Mill building in Ludham, Norfolk, England

How Hill Mill is a Grade II listed tower mill in Ludham, Norfolk, United Kingdom. It was built in 1825 and has been converted to residential use.

==History==
How Hill Mill was built in 1825 by William Sherwood Page. John Page was the miller in 1835. James Pleasant was listed in the 1841 census as the miller. Also listed were George Cole, journeyman miller and Robert Gedge, Miller. James Page was the occupier in 1842 and miller in 1868. Edward Mayhew was the miller in 1879, having previously been at Stokesby Windmill.

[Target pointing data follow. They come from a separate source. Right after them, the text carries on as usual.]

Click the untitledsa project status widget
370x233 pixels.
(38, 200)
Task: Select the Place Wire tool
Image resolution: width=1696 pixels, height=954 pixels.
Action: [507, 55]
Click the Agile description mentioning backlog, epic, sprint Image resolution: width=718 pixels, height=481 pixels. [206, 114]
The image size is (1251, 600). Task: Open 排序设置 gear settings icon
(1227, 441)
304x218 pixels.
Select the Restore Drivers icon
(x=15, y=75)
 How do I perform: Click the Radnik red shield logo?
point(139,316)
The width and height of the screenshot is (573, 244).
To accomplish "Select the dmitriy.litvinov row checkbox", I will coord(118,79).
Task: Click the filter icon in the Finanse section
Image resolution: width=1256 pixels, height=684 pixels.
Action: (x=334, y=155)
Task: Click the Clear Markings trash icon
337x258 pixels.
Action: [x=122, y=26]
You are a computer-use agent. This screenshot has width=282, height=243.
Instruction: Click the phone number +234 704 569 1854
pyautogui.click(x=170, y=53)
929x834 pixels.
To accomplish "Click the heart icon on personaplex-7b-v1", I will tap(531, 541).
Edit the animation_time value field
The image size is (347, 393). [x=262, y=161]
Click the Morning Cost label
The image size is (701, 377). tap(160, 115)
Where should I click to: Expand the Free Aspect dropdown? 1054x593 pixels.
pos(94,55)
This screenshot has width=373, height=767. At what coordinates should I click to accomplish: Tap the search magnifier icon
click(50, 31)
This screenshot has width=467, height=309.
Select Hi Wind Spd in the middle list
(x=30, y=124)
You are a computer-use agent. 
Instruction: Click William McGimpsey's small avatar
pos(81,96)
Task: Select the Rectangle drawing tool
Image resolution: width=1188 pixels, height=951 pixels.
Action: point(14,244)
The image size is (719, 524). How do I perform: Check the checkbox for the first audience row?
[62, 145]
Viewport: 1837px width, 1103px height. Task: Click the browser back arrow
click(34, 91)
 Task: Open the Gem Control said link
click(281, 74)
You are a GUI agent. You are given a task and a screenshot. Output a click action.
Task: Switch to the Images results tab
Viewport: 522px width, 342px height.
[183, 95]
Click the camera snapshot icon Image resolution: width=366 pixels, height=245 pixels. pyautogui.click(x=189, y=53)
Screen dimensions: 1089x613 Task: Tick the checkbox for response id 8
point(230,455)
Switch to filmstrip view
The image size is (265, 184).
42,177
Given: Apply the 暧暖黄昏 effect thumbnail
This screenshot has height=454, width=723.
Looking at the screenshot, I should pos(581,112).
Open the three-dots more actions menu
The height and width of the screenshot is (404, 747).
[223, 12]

He was followed by W. A. Page, who died in 1888. The mill had apparently ceased work by 1900,, although Frederick Charles Chapman was listed as miller in the 1901 census. The mill was bought by Edward Boardman in 1902. He converted the mill to a water tower. Arthur C. Smith surveyed the mill on 15 and 29 May 1981. It had been converted for residential use by then. The mill was listed Grade II on 12 May 1987.

==Description==
How Hill Mill is a five storey tower mill. The tower is 21 ft 6 in diameter at the base and 10 ft 0 in diameter at the curb. It had a boat shaped cap with a petticoat. A cast iron windshaft carried four double Patent sails, which had 7 bays. Six bays had three shutters and the innermost bay had four. The mill was winded by a six-blade fantail.